▶ _Exercise_: Rewrite every line of the items below as a Markdown table with two columns, Row and Item line. Number the rows in order and omit blank lines.

▶ _Entries shown_:
^^^^^^^^

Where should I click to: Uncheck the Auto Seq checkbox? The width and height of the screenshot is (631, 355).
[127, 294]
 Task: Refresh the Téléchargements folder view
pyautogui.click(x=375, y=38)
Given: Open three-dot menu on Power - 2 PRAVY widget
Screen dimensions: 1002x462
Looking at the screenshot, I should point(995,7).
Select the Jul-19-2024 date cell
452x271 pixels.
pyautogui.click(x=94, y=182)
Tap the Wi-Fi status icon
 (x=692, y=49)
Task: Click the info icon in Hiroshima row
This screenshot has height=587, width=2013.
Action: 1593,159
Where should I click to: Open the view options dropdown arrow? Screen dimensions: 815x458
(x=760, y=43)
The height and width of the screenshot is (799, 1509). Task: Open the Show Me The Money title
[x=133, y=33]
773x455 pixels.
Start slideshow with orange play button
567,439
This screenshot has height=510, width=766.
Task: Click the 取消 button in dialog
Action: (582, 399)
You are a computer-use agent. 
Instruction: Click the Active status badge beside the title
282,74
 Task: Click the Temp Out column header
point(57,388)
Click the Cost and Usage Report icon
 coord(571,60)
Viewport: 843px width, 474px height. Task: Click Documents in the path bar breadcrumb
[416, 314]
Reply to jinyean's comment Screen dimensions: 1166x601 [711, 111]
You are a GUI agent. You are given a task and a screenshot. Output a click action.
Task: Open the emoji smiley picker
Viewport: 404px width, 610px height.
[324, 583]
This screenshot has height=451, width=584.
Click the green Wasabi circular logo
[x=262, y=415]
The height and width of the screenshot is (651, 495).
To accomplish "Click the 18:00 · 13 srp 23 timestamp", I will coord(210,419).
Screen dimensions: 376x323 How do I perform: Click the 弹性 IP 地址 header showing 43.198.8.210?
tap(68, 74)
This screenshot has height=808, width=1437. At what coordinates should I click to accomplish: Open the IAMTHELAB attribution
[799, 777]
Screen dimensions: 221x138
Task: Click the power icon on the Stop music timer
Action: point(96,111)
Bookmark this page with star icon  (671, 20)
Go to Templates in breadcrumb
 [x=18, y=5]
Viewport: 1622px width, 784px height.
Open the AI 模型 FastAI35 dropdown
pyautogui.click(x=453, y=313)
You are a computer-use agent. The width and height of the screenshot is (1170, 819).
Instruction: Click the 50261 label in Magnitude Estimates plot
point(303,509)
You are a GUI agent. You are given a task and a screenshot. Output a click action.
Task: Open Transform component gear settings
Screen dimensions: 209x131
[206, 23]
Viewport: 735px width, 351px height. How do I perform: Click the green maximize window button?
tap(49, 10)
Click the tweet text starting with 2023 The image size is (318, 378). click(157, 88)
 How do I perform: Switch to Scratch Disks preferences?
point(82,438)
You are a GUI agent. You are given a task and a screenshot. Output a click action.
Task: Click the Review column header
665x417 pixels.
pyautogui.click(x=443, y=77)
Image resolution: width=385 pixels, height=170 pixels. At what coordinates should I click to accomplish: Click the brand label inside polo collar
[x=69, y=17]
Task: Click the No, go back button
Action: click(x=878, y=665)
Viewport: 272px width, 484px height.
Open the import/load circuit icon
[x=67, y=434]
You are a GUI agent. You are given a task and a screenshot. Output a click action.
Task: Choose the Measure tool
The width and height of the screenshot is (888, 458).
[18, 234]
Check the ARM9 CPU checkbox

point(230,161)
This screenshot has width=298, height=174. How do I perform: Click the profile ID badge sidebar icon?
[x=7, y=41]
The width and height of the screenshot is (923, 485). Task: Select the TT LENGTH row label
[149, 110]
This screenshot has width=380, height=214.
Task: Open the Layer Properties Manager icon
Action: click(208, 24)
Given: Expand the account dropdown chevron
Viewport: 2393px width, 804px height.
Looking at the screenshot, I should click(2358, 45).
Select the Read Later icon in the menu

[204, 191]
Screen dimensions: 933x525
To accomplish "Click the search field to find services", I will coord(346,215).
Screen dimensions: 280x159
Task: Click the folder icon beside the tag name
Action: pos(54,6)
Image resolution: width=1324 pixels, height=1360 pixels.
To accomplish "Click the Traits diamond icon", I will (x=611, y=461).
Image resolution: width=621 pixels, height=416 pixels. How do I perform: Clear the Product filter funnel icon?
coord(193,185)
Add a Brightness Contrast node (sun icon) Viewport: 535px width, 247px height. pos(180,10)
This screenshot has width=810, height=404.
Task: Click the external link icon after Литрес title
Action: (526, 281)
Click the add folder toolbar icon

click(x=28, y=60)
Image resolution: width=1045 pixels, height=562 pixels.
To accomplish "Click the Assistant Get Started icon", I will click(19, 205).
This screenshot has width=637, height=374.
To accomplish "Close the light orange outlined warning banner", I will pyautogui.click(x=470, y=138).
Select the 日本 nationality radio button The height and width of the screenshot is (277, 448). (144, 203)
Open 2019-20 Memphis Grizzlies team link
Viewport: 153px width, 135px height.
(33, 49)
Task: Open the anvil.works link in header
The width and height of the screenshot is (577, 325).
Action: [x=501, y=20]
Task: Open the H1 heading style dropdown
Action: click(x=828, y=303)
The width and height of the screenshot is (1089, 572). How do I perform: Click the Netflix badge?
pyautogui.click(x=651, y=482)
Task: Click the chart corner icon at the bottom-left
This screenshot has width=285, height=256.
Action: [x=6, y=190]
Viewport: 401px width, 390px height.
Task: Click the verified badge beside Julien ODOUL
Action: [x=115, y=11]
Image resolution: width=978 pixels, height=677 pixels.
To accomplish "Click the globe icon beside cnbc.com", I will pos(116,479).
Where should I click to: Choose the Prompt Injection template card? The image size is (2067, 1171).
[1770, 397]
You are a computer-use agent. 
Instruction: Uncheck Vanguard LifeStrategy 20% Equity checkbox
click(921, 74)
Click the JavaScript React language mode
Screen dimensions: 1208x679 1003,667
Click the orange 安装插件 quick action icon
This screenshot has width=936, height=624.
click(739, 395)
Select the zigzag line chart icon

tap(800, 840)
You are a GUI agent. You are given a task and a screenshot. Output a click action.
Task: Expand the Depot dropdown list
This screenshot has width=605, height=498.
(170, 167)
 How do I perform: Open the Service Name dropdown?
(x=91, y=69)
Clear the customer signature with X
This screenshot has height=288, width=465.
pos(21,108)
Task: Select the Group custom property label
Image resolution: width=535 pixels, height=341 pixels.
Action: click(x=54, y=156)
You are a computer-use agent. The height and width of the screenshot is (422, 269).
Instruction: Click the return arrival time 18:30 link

^^^^^^^^

▶ _Full solution_:
| Row | Item line |
|---|---|
| 1 | Where should I click to: Uncheck the Auto Seq checkbox? The width and height of the screenshot is (631, 355). |
| 2 | [127, 294] |
| 3 |  Task: Refresh the Téléchargements folder view |
| 4 | pyautogui.click(x=375, y=38) |
| 5 | Given: Open three-dot menu on Power - 2 PRAVY widget |
| 6 | Screen dimensions: 1002x462 |
| 7 | Looking at the screenshot, I should point(995,7). |
| 8 | Select the Jul-19-2024 date cell |
| 9 | 452x271 pixels. |
| 10 | pyautogui.click(x=94, y=182) |
| 11 | Tap the Wi-Fi status icon |
| 12 |  (x=692, y=49) |
| 13 | Task: Click the info icon in Hiroshima row |
| 14 | This screenshot has height=587, width=2013. |
| 15 | Action: 1593,159 |
| 16 | Where should I click to: Open the view options dropdown arrow? Screen dimensions: 815x458 |
| 17 | (x=760, y=43) |
| 18 | The height and width of the screenshot is (799, 1509). Task: Open the Show Me The Money title |
| 19 | [x=133, y=33] |
| 20 | 773x455 pixels. |
| 21 | Start slideshow with orange play button |
| 22 | 567,439 |
| 23 | This screenshot has height=510, width=766. |
| 24 | Task: Click the 取消 button in dialog |
| 25 | Action: (582, 399) |
| 26 | You are a computer-use agent.  |
| 27 | Instruction: Click the Active status badge beside the title |
| 28 | 282,74 |
| 29 |  Task: Click the Temp Out column header |
| 30 | point(57,388) |
| 31 | Click the Cost and Usage Report icon |
| 32 |  coord(571,60) |
| 33 | Viewport: 843px width, 474px height. Task: Click Documents in the path bar breadcrumb |
| 34 | [416, 314] |
| 35 | Reply to jinyean's comment Screen dimensions: 1166x601 [711, 111] |
| 36 | You are a GUI agent. You are given a task and a screenshot. Output a click action. |
| 37 | Task: Open the emoji smiley picker |
| 38 | Viewport: 404px width, 610px height. |
| 39 | [324, 583] |
| 40 | This screenshot has height=451, width=584. |
| 41 | Click the green Wasabi circular logo |
| 42 | [x=262, y=415] |
| 43 | The height and width of the screenshot is (651, 495). |
| 44 | To accomplish "Click the 18:00 · 13 srp 23 timestamp", I will coord(210,419). |
| 45 | Screen dimensions: 376x323 How do I perform: Click the 弹性 IP 地址 header showing 43.198.8.210? |
| 46 | tap(68, 74) |
| 47 | This screenshot has height=808, width=1437. At what coordinates should I click to accomplish: Open the IAMTHELAB attribution |
| 48 | [799, 777] |
| 49 | Screen dimensions: 221x138 |
| 50 | Task: Click the power icon on the Stop music timer |
| 51 | Action: point(96,111) |
| 52 | Bookmark this page with star icon  (671, 20) |
| 53 | Go to Templates in breadcrumb |
| 54 |  [x=18, y=5] |
| 55 | Viewport: 1622px width, 784px height. |
| 56 | Open the AI 模型 FastAI35 dropdown |
| 57 | pyautogui.click(x=453, y=313) |
| 58 | You are a computer-use agent. The width and height of the screenshot is (1170, 819). |
| 59 | Instruction: Click the 50261 label in Magnitude Estimates plot |
| 60 | point(303,509) |
| 61 | You are a GUI agent. You are given a task and a screenshot. Output a click action. |
| 62 | Task: Open Transform component gear settings |
| 63 | Screen dimensions: 209x131 |
| 64 | [206, 23] |
| 65 | Viewport: 735px width, 351px height. How do I perform: Click the green maximize window button? |
| 66 | tap(49, 10) |
| 67 | Click the tweet text starting with 2023 The image size is (318, 378). click(157, 88) |
| 68 |  How do I perform: Switch to Scratch Disks preferences? |
| 69 | point(82,438) |
| 70 | You are a GUI agent. You are given a task and a screenshot. Output a click action. |
| 71 | Task: Click the Review column header |
| 72 | 665x417 pixels. |
| 73 | pyautogui.click(x=443, y=77) |
| 74 | Image resolution: width=385 pixels, height=170 pixels. At what coordinates should I click to accomplish: Click the brand label inside polo collar |
| 75 | [x=69, y=17] |
| 76 | Task: Click the No, go back button |
| 77 | Action: click(x=878, y=665) |
| 78 | Viewport: 272px width, 484px height. |
| 79 | Open the import/load circuit icon |
| 80 | [x=67, y=434] |
| 81 | You are a GUI agent. You are given a task and a screenshot. Output a click action. |
| 82 | Task: Choose the Measure tool |
| 83 | The width and height of the screenshot is (888, 458). |
| 84 | [18, 234] |
| 85 | Check the ARM9 CPU checkbox |
| 86 | point(230,161) |
| 87 | This screenshot has width=298, height=174. How do I perform: Click the profile ID badge sidebar icon? |
| 88 | [x=7, y=41] |
| 89 | The width and height of the screenshot is (923, 485). Task: Select the TT LENGTH row label |
| 90 | [149, 110] |
| 91 | This screenshot has width=380, height=214. |
| 92 | Task: Open the Layer Properties Manager icon |
| 93 | Action: click(208, 24) |
| 94 | Given: Expand the account dropdown chevron |
| 95 | Viewport: 2393px width, 804px height. |
| 96 | Looking at the screenshot, I should click(2358, 45). |
| 97 | Select the Read Later icon in the menu |
| 98 | [204, 191] |
| 99 | Screen dimensions: 933x525 |
| 100 | To accomplish "Click the search field to find services", I will coord(346,215). |
| 101 | Screen dimensions: 280x159 |
| 102 | Task: Click the folder icon beside the tag name |
| 103 | Action: pos(54,6) |
| 104 | Image resolution: width=1324 pixels, height=1360 pixels. |
| 105 | To accomplish "Click the Traits diamond icon", I will (x=611, y=461). |
| 106 | Image resolution: width=621 pixels, height=416 pixels. How do I perform: Clear the Product filter funnel icon? |
| 107 | coord(193,185) |
| 108 | Add a Brightness Contrast node (sun icon) Viewport: 535px width, 247px height. pos(180,10) |
| 109 | This screenshot has width=810, height=404. |
| 110 | Task: Click the external link icon after Литрес title |
| 111 | Action: (526, 281) |
| 112 | Click the add folder toolbar icon |
| 113 | click(x=28, y=60) |
| 114 | Image resolution: width=1045 pixels, height=562 pixels. |
| 115 | To accomplish "Click the Assistant Get Started icon", I will click(19, 205). |
| 116 | This screenshot has width=637, height=374. |
| 117 | To accomplish "Close the light orange outlined warning banner", I will pyautogui.click(x=470, y=138). |
| 118 | Select the 日本 nationality radio button The height and width of the screenshot is (277, 448). (144, 203) |
| 119 | Open 2019-20 Memphis Grizzlies team link |
| 120 | Viewport: 153px width, 135px height. |
| 121 | (33, 49) |
| 122 | Task: Open the anvil.works link in header |
| 123 | The width and height of the screenshot is (577, 325). |
| 124 | Action: [x=501, y=20] |
| 125 | Task: Open the H1 heading style dropdown |
| 126 | Action: click(x=828, y=303) |
| 127 | The width and height of the screenshot is (1089, 572). How do I perform: Click the Netflix badge? |
| 128 | pyautogui.click(x=651, y=482) |
| 129 | Task: Click the chart corner icon at the bottom-left |
| 130 | This screenshot has width=285, height=256. |
| 131 | Action: [x=6, y=190] |
| 132 | Viewport: 401px width, 390px height. |
| 133 | Task: Click the verified badge beside Julien ODOUL |
| 134 | Action: [x=115, y=11] |
| 135 | Image resolution: width=978 pixels, height=677 pixels. |
| 136 | To accomplish "Click the globe icon beside cnbc.com", I will pos(116,479). |
| 137 | Where should I click to: Choose the Prompt Injection template card? The image size is (2067, 1171). |
| 138 | [1770, 397] |
| 139 | You are a computer-use agent.  |
| 140 | Instruction: Uncheck Vanguard LifeStrategy 20% Equity checkbox |
| 141 | click(921, 74) |
| 142 | Click the JavaScript React language mode |
| 143 | Screen dimensions: 1208x679 1003,667 |
| 144 | Click the orange 安装插件 quick action icon |
| 145 | This screenshot has width=936, height=624. |
| 146 | click(739, 395) |
| 147 | Select the zigzag line chart icon |
| 148 | tap(800, 840) |
| 149 | You are a GUI agent. You are given a task and a screenshot. Output a click action. |
| 150 | Task: Expand the Depot dropdown list |
| 151 | This screenshot has width=605, height=498. |
| 152 | (170, 167) |
| 153 |  How do I perform: Open the Service Name dropdown? |
| 154 | (x=91, y=69) |
| 155 | Clear the customer signature with X |
| 156 | This screenshot has height=288, width=465. |
| 157 | pos(21,108) |
| 158 | Task: Select the Group custom property label |
| 159 | Image resolution: width=535 pixels, height=341 pixels. |
| 160 | Action: click(x=54, y=156) |
| 161 | You are a computer-use agent. The height and width of the screenshot is (422, 269). |
| 162 | Instruction: Click the return arrival time 18:30 link |